A week before the seder, the chaplain got the green light from the ship captain to open it up to non-Jewish sailors who wanted to join. In line with Passover tradition—and the seder’s central Aramaic text Ha Lachma Anya, which invites the needy to join the meal—the chaplain posted a sign-up sheet on the chapel door.

“Wouldn’t you know, we maxed out the seating capacity of the wardroom,” said Shelanski. “I mean, a lot more cooking when the time came.”

Now, about 200 people were coming to Passover dinner … but there was more. “We thought that was kind of hairy, but then the captain of the air wing, the captain of the ship and the admiral found out about it, and now they want to come,” said Shelanski. “I’m like, ‘I don’t know. You’ve got to be kidding me. That’s a lot of pressure.’ ”

During the seder, Shelanski sat with the admiral, rabbi, chaplain and other top officers at the head table. That and the others were set with real dishes and silverware on tablecloths. The rabbi began the first kiddush—the blessing on wine—and each participant had what Shelanski describes as a “thimble-sized” cup of Kedem wine. (Alcohol is only allowed in small volumes for religious ceremonies on Navy ships.)

After the rabbi finished the blessing on wine, the admiral cut in. “Hey, wait a second. I’m reading ahead a little bit here, and it says about four full cups of wine,” he said.

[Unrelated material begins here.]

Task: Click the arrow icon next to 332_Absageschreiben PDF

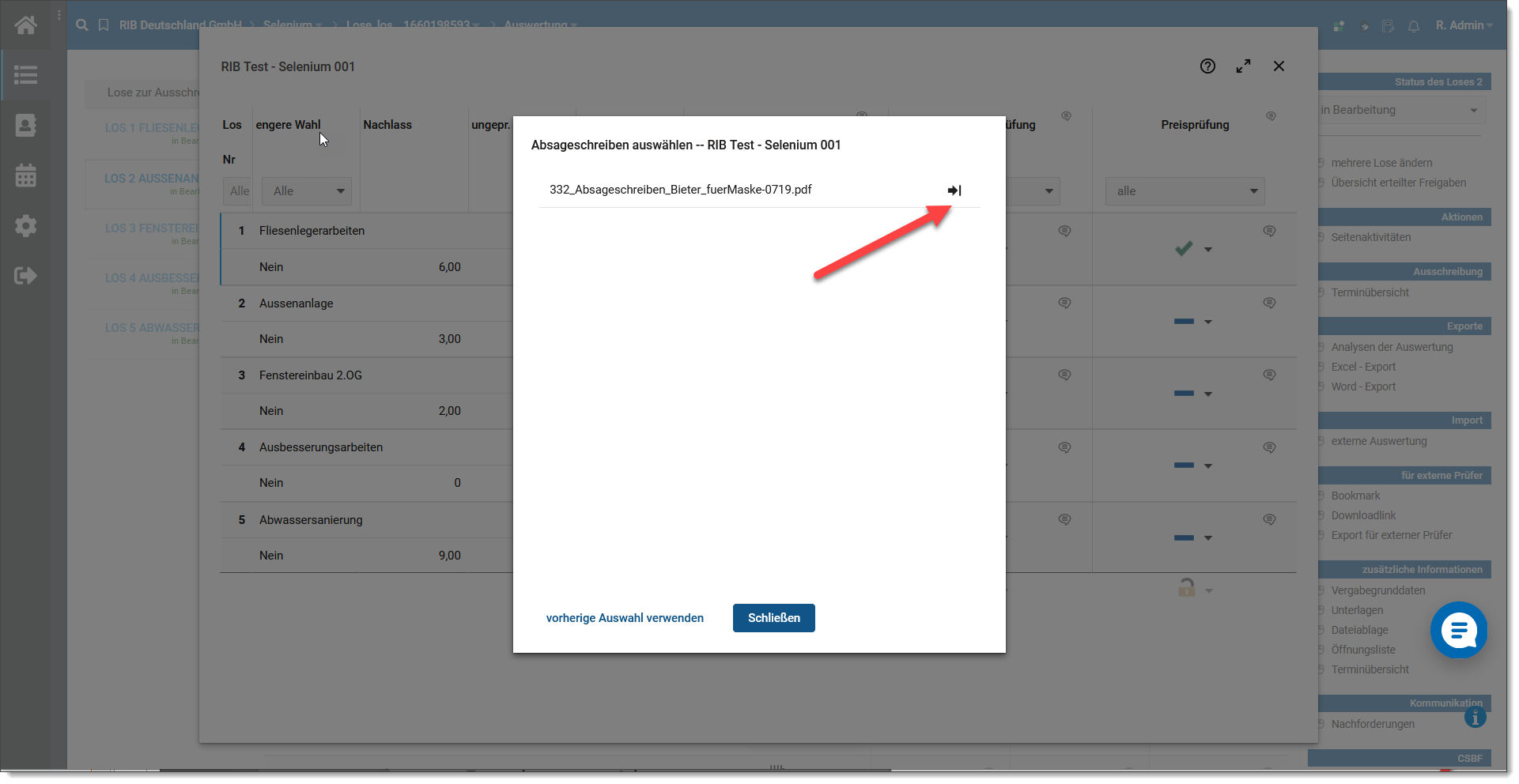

“He holds up the little thimble, and he goes, ‘This is ridiculous. I don’t think this lives up to what we’re trying to do here today,’ ” the admiral said. Shelanski reminded him: “That’s sort of the policy. That’s all you get.”

“I’m all for following the instructions, and this procedure says that we need full cups of wine, and we’re supposed to drink all of it,” the admiral persisted. “So he goes, ‘Here’s what we’re going to do. We’re going to pour the water out of our water glasses, and we’re going to fill them with that wine.”

And so on the holiday that celebrates freedom via procedures articulated by a detailed manual called a Haggadah, some 200 members of the Navy got the OK from the top official on the ship to follow a rabbinic lead, rather than the Naval Air Training and Operating Procedures Standardization (NATOPS) manual—the book Maverick tosses in the trash in “Top Gun.”

“It’s like sacrilegious to throw that in the trash,” Shelanski told JNS. But to the admiral, the Haggadah was like the NATOPS. “We need to follow this. This is important stuff,” the admiral said.

“Let me tell you, we all had the glasses. Everyone was happy. We finished up, and then all of a sudden, you have these 200 sailors who, number one, never expected to be in the ward room, let alone have four glasses of wine at sea,” concluded Shelanski. “That was beyond their expectations.”